• [Activity]:
Pictures are not part of the copy. Reproduce all the records exactly.

• [Available records]:
- Opening Delimiter -
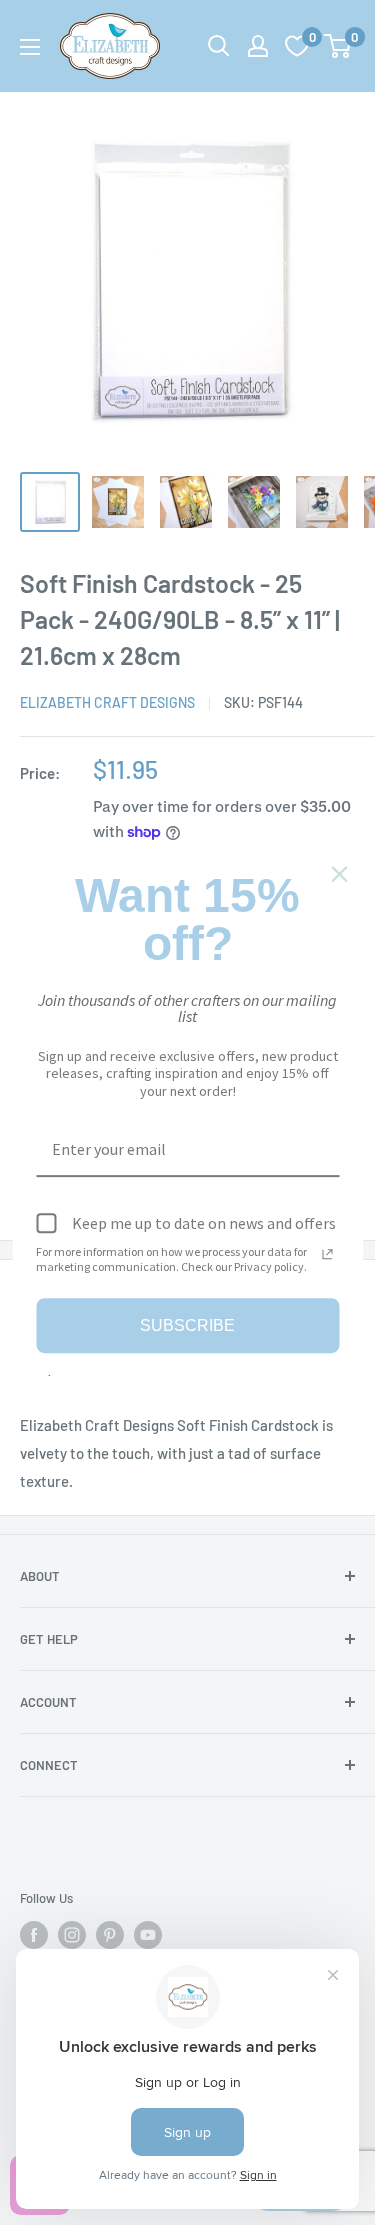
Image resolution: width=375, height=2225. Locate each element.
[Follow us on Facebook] (34, 1935)
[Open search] (219, 46)
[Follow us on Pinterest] (110, 1935)
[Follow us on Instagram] (72, 1935)
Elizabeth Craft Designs (107, 702)
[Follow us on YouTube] (148, 1935)
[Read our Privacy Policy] (327, 1254)
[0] (338, 46)
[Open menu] (30, 47)
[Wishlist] (297, 46)
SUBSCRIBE (187, 1325)
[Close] (339, 874)
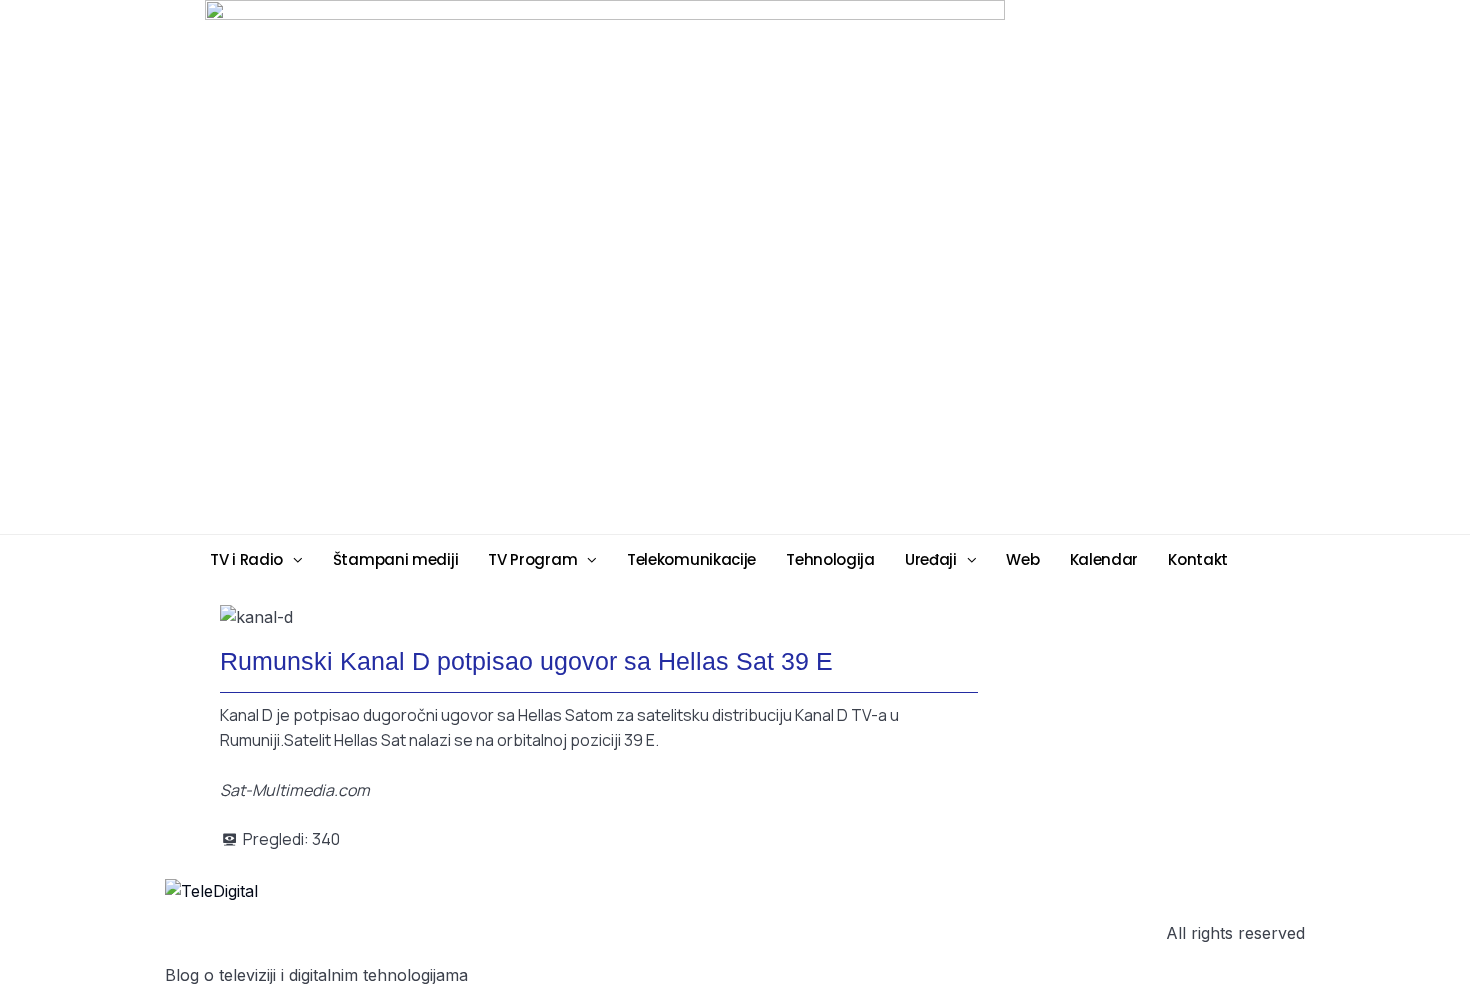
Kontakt (1198, 559)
- Closing Delimiter -
• [Answer]:
Image resolution: width=375, height=2225. Locate each element.
[Follow us on Facebook] (34, 1935)
[Open search] (219, 46)
[Follow us on Pinterest] (110, 1935)
[Follow us on Instagram] (72, 1935)
Elizabeth Craft Designs (107, 702)
[Follow us on YouTube] (148, 1935)
[Read our Privacy Policy] (327, 1254)
[0] (338, 46)
[Open menu] (30, 47)
[Wishlist] (297, 46)
SUBSCRIBE (187, 1325)
[Close] (339, 874)
Kontakt (1198, 559)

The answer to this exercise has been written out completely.